=== Selected text ===
[start]

What type of neural network is good for image recognition?
Convolutional neural networks
What does the activation of a neuron tell you about it and the pixel it is associated with in this example of a neural network?
The activation of a neuron, which ranges from 0 to 1, reveals how "lit up" the pixel it is associated with is. This value has to do with the grayscale value of the given pixel.
Why are neural networks called neural networks?
Neural networks function in a similar way to the brain. They have "neurons" that fire when given a certain stimulus. In this case, when the neurons activate, they continue to activate neurons in the next layer of the network. This is similar to how certain groups of neurons in the brain cause other groups of neurons to fire.
What is the benefit of representing the activations and the biases as vectors and the weights as a matrix?
You can find the matrix-vector product of the weights and the activations more easily, because libraries have optimized matrix multiplication. This simplifies the whole process, and makes the function more comprehensible.
What does the activation of a neuron in a neural network represent?
A value between 0 and 1 that indicates the neuron's activity
What is the primary function of the hidden layers in a neural network?
Process and detect patterns like edges and loops from the input image
What is the role of weights and biases in determining how a neuron responds to inputs?

[end]

=== Parts of the exercise ===
(a) Copy the neural network Q&A from "What does the activation of a neuron in" to "in a neural network?".
(b) Pick up the neural network Q&A after its final line and keep writing.

=== Data section ===

[start]

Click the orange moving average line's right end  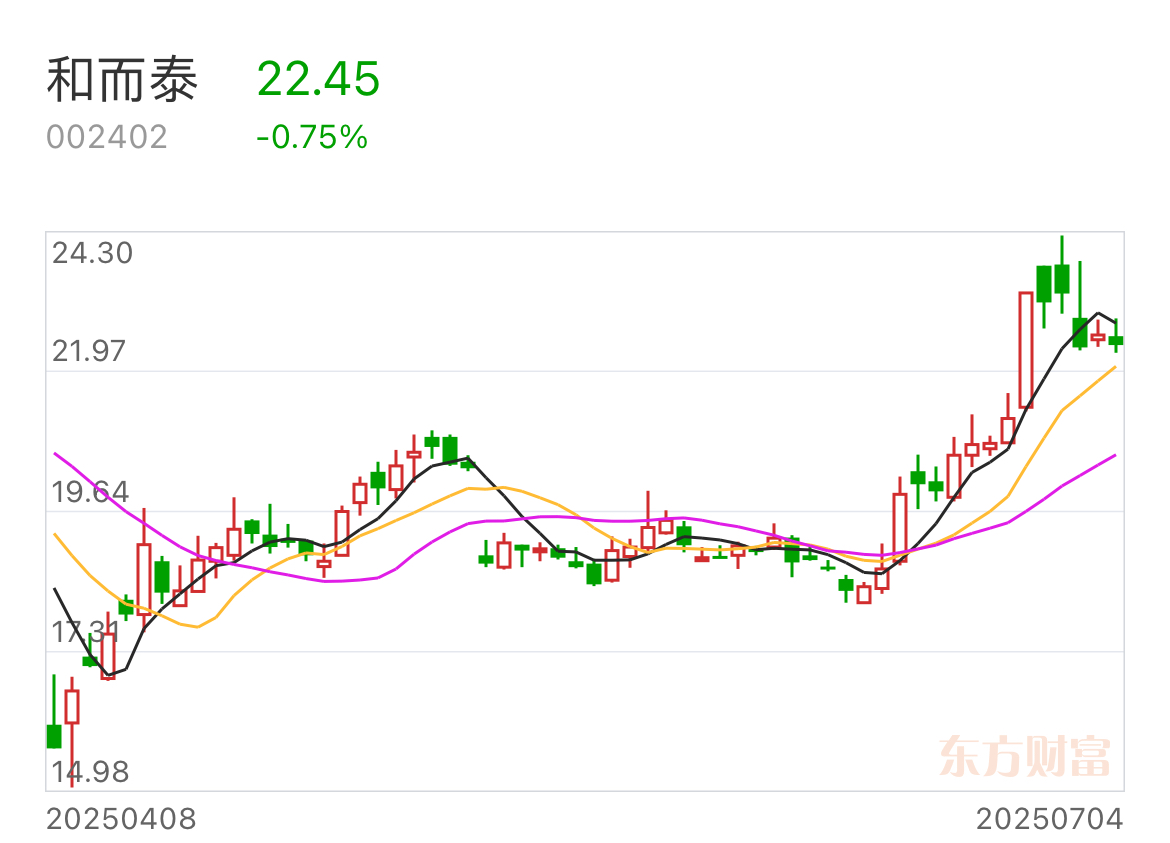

[end]

=== The responses ===
(a)
What does the activation of a neuron in a neural network represent?
A value between 0 and 1 that indicates the neuron's activity
What is the primary function of the hidden layers in a neural network?

(b)
Weights and biases control how much influence each input has on the neuron's activation. The weights multiply each input, and the bias shifts the neuron's threshold for activation, allowing the neuron to detect specific patterns in data and allow the network to respond to complex inputs.
What is the primary function of the neurons in the first layer of the neural network?
To hold and represent the grayscale values of each pixel in the input image
Why is there an additional constant in addition to each linear combination?
It builds in an inherent bias which can't be represented by weights alone.
Why are sigmoid functions not used in NNs?
For extreme values their slope is zero, since this makes those neurons insensitive to inputs.
What do we know about what each layer in a NN does in the context of processing an input?
Although we can predict what it could do, we have no idea.
What mathematical operation is the calculating of weights very similar to?
It's a dot product.
If you represented the equation of the activation of a single neuron using a rectified linear activation function would most accurately be which of the following:
f(x) = max(0, ax+b) where f(x) represents the output of the neuron, max(..) represents the rectified linear function, a represents the weight of the neuron and b represents the bias.
True or false: The bias of a neuron is a value associated with connection between itself to other neurons.
False; the bias of a neuron applies to the neuron independently of its connections and represents the threshold that affects the ease of activation of the neuron.
If we suppose a neural network that takes an RGB image of size 400x400, and should output if the image is a cat, dog, or fish, what are the sizes of the first and last layers of the neural network?
The input layer will have 400x400x3 neurons; for each pixel there will be three values between 0 and 1 to represent the RGB value of the pixel and there will be 400^2 pixels. The output layer will have 3 neurons to represent the model's confidence in the image as a cat, dog or fish.
True or false: A more negative neuron activation will generally represent a lower activation of that neuron.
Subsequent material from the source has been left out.